TODO: isn't syntax ugly? Should it be more imperative? Is setstate/getstate

used?

.. note:: It's easy to build a more declarative layer on top of this protocol.

   I.e. for some ORM model, you might reuse field names and types. But the

   important property to keep in mind is that you should not rely on field

   order for numbering fields and **numbers must be explicit**, or otherwise

   removing a field might go unnoticed.

   Apart from that, integrating probor data types with model and/or validation

   code is encouraged. And that's actually a reason why we don't provide a

   nicer syntax for this low-level declarations.
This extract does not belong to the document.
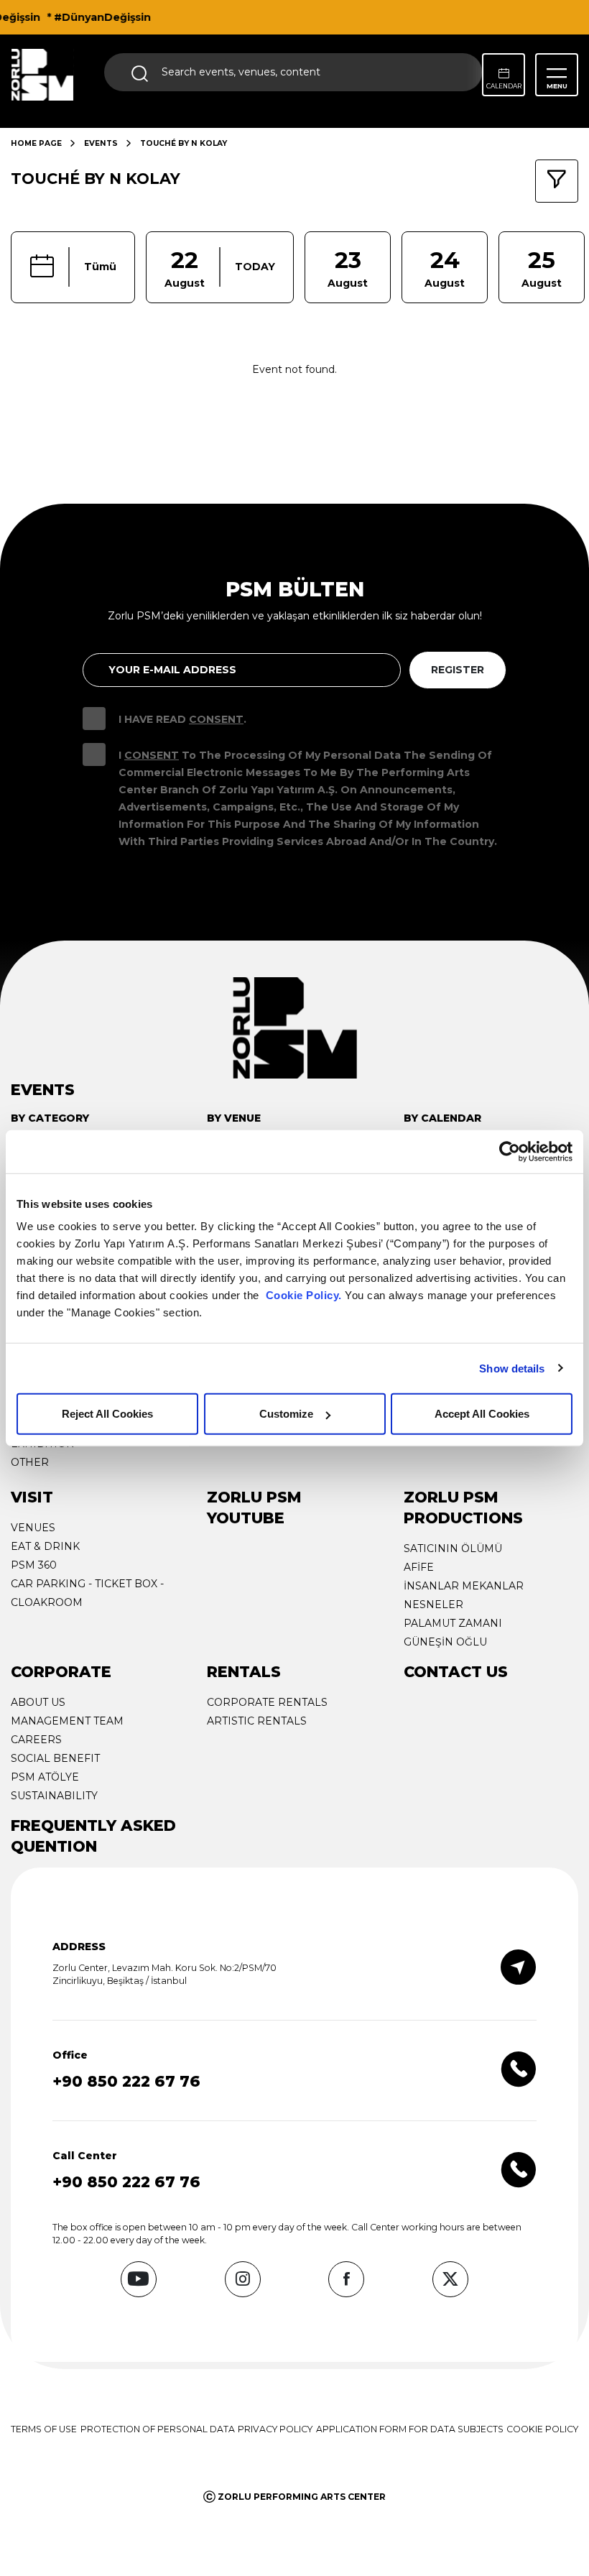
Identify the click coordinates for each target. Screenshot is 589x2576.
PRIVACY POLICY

Similarly in Rust it looks like:

.. code-block:: rust

    #[macro_use] extern crate probor;

    use probor::{Encoder, Encodable};

    use probor::{Decoder, Config, decode};

    use std::io::Cursor;

    probor_struct!(

    #[derive(PartialEq, Eq, Debug)]

    struct Page {

        url: String => (#0),

        title: String => (#1),

        snippet: Option => (#2 optional),

    });

    probor_struct!(

    #[derive(PartialEq, Eq, Debug)]

    struct SearchResults {

        total_results: u64 => (#0),

        results: Vec => (#1),

    });

    fn main() {

        let buf = Vec::new();

        let mut enc = Encoder::new(buf);

        SearchResults {

            total_results: 112,

            results: vec![Page {

                url: "http://url1.example.com".to_string(),

                title: "One example".to_string(),

                snippet: None,

            }, Page {

                url: "http://url2.example.com".to_string(),

                title: "Two example".to_string(),

                snippet: Some("Example Two".to_string()),

            }],

        }.encode(&mut enc).unwrap();

        let sr: SearchResults = decode(

            &mut Decoder::new(Config::default(), Cursor::new(enc.into_writer())))

            .unwrap();

        println!("Results {:?}", sr);

    }

The Rust example is a bit longer which is bearable for rust.  It's hugely based on

macros, which may seem as similar to code generation. Still, we find it better,

because you are in control of at least the following things:

1. The specific types used (e.g. u64 for int)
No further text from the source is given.